Monika OLEJNIK: Kaczyński nie może UWIERZYĆ, że jego brat ZGINĄŁ W KATASTROFIE

2012-11-02 11:57

Na łamach dzisiejszego wydania "Gazety Wyborczej" Monika Olejnik komentuje zamieszanie związane z publikacją przez "Rzeczpospolitą" artykułu, który wskazywał na obecność śladów materiałów wybuchowych na wraku prezydenckiego tupolewa. Odnosi się również do zachowania Jarosława Kaczyńskiego w tej sprawie. - Jarosław Kaczyński nie może uwierzyć w to, że jego brat zginął w zwykłej katastrofie. Takiego wielkiego prezydenta można było tylko zamordować - pisze dziennikarka.

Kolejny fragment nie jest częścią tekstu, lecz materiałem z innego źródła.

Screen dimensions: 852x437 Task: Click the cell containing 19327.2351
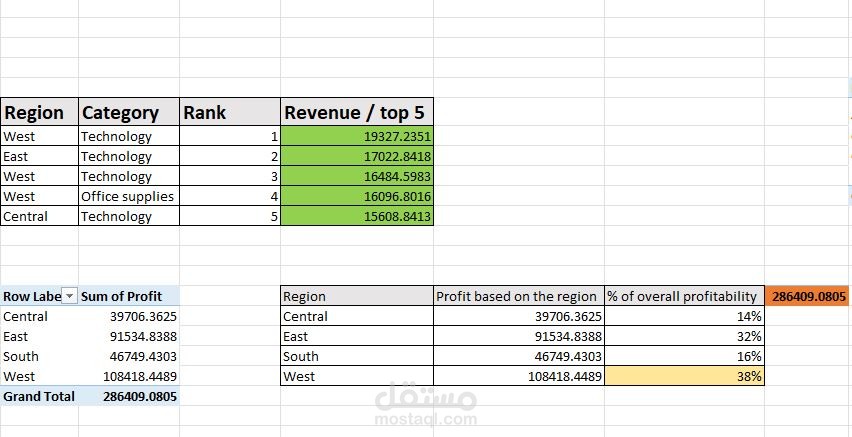(x=357, y=136)
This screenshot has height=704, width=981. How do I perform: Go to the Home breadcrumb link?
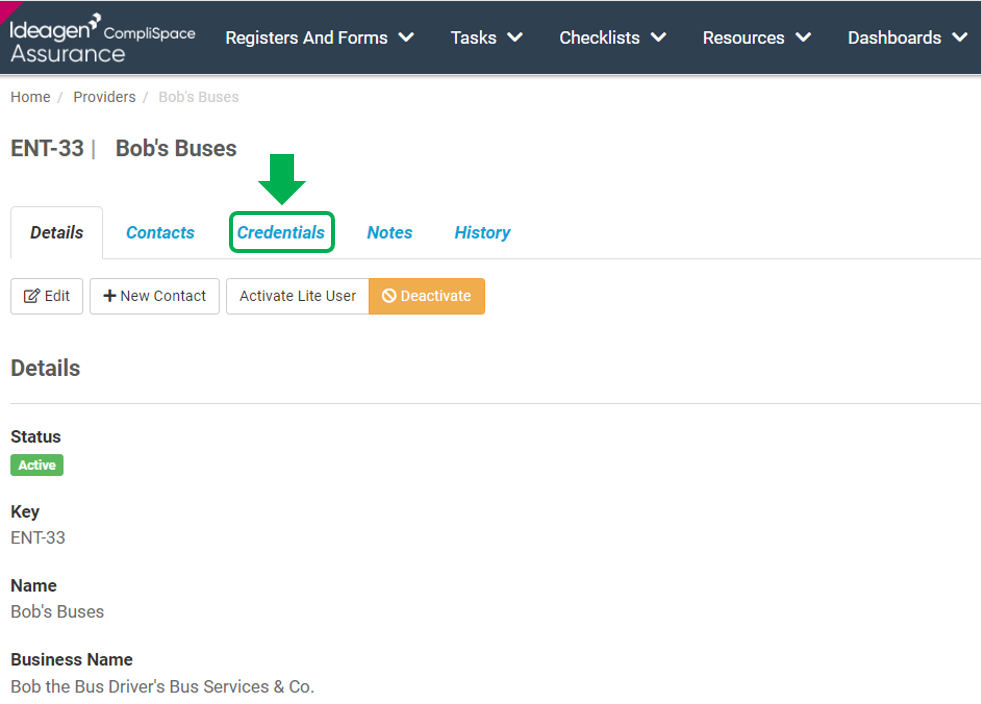coord(30,97)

Olejnik krytykuje również redaktora naczelnego "Rzeczpospolitej" Tomasza Wróblewskiego za decyzję o publikacji artykułu. Zastanawia się dlaczego go opublikowano. - W imię czego? Sensacji, prawdy, chęci zaistnienia? - pyta.

Monika Olejnik wspomina też, jakie reakcje wywołała publikacja gazety w kręgach PiS-u i wśród rodzin ofiar katastrofy smoleńskiej. Uważa ona, że: "Jarosław Kaczyński nie może uwierzyć w to, że jego brat zginął w zwykłej katastrofie. Takiego wielkiego prezydenta można było tylko zamordować".

Jej zdaniem, sensownym wyjściem byłoby powołanie międzynarodowej komisji, która zbadałaby katastrofę smoleńską.  "Być może ci, którzy po wtorku zaczęli wierzyć w zamach, zmieniliby zdanie" - napisała Olejnik.

Dziennikarka przypomina, że Kaczyński groził w środę, że osoby, które pomagają w matactwach albo mataczą, poniosą konsekwencje. "Już widzę po wygranych wyborach PiS sznur osób idących do więzienia" - pisze. "Trotylu nie ma, ale pozostał w głowach Polaków. Co z tego, że redaktor naczelny być może zostanie wyrzucony ze stanowiska? I tak część osób uzna, że poległ za prawdę" - podkreśla Olejnik.